Rewrite the records as a numbered list, skipping blank lines, starting with the line that contains "coordinates (512, 994)." and going on through the line that contains "center [84, 108].".

Records supplied:
---+---

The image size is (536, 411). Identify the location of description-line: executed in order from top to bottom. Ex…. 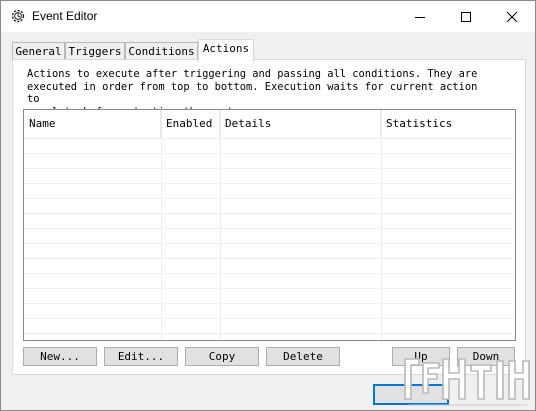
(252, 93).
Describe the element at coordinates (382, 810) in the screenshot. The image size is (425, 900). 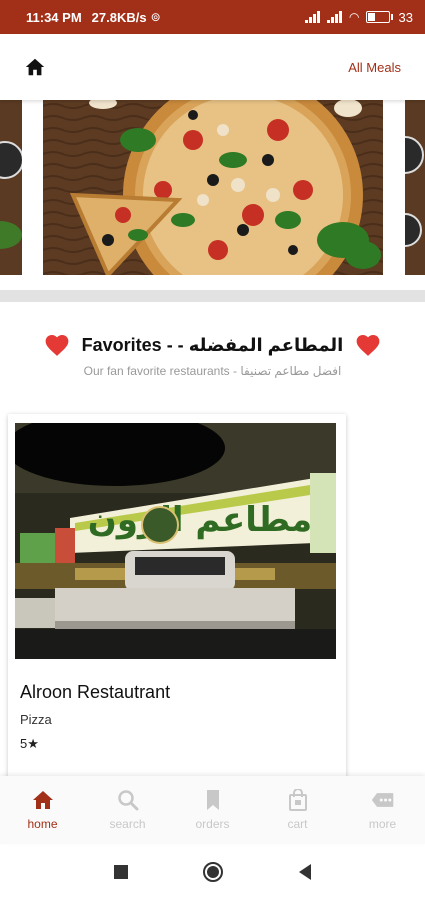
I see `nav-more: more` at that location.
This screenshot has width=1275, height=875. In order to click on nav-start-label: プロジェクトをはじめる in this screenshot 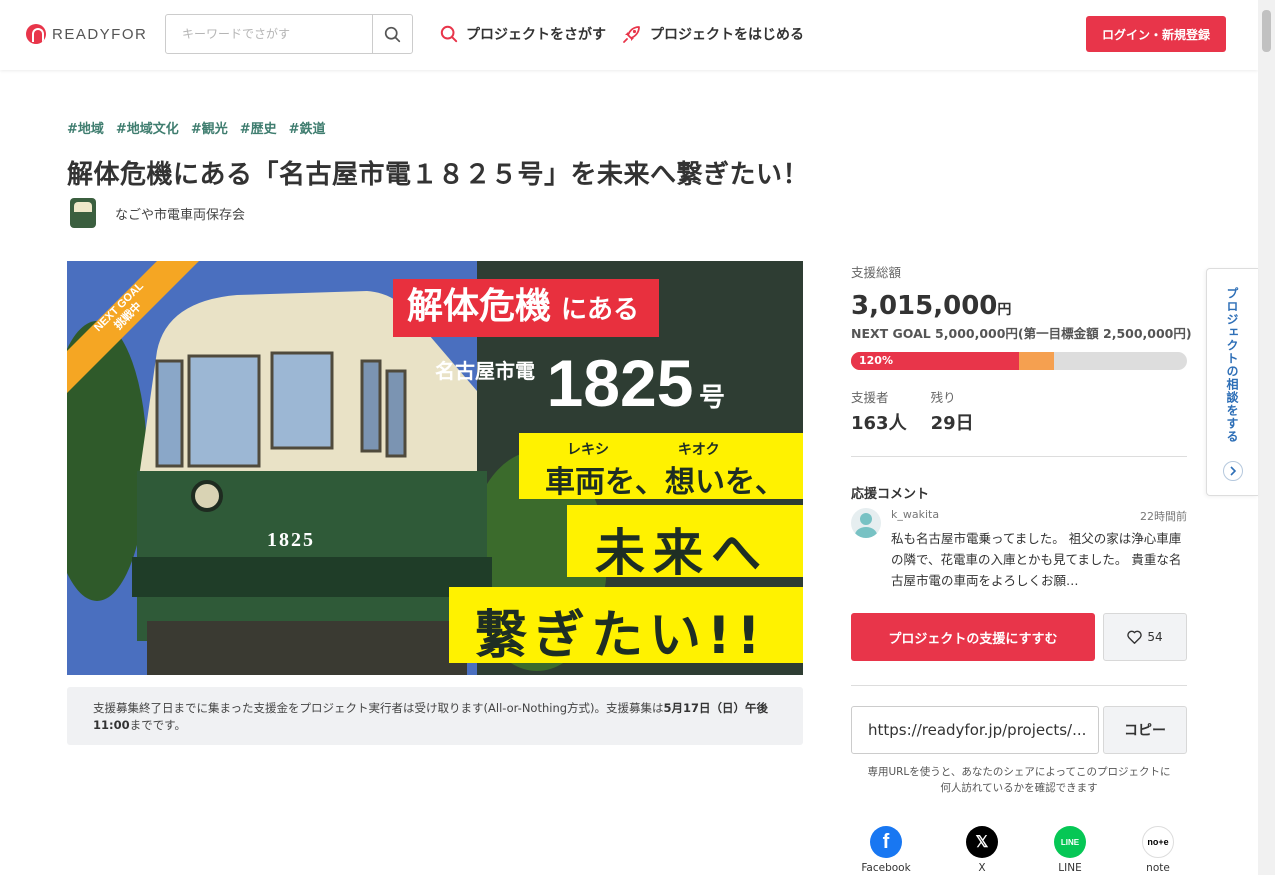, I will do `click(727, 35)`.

---+---

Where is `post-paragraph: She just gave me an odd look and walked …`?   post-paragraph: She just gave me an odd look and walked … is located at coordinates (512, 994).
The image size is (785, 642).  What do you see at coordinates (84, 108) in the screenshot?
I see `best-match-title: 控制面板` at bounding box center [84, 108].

---+---

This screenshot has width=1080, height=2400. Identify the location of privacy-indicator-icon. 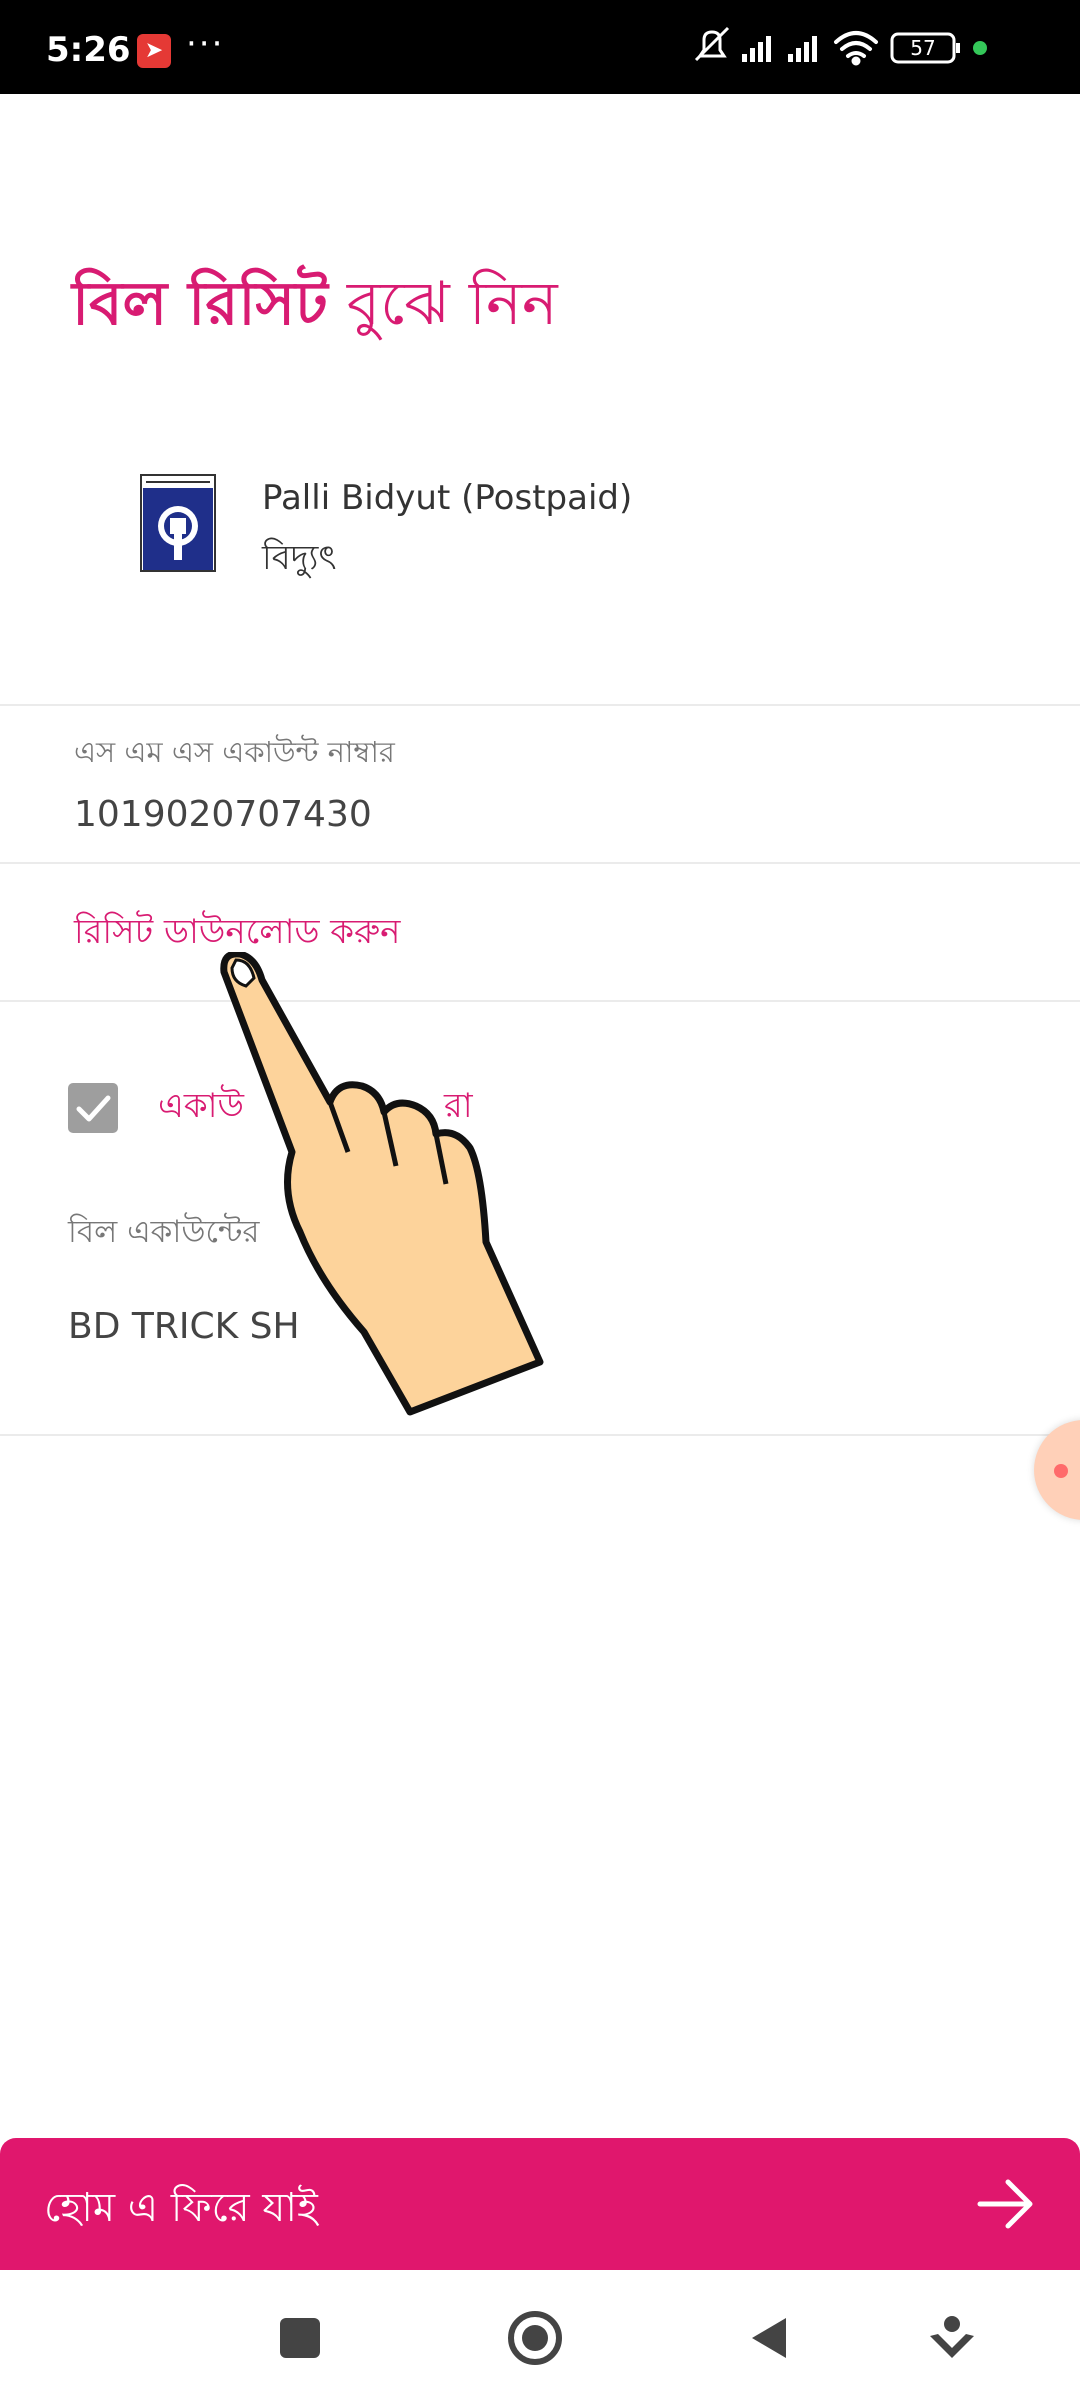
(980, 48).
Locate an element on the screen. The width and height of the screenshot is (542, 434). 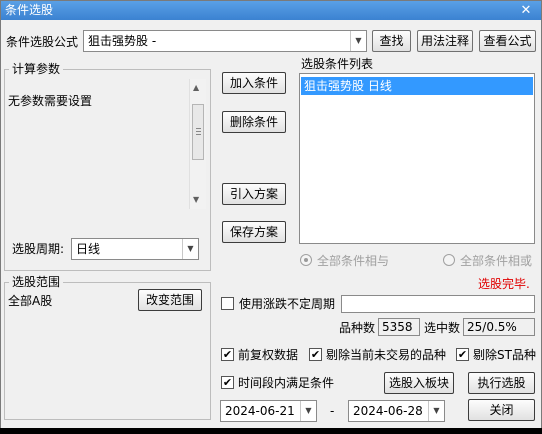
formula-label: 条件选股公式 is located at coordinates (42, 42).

---+---

Exercise response:
1. Where is `post-paragraph: She just gave me an odd look and walked …`?   post-paragraph: She just gave me an odd look and walked … is located at coordinates (512, 994).
2. The image size is (785, 642).  What do you see at coordinates (84, 108) in the screenshot?
3. I see `best-match-title: 控制面板` at bounding box center [84, 108].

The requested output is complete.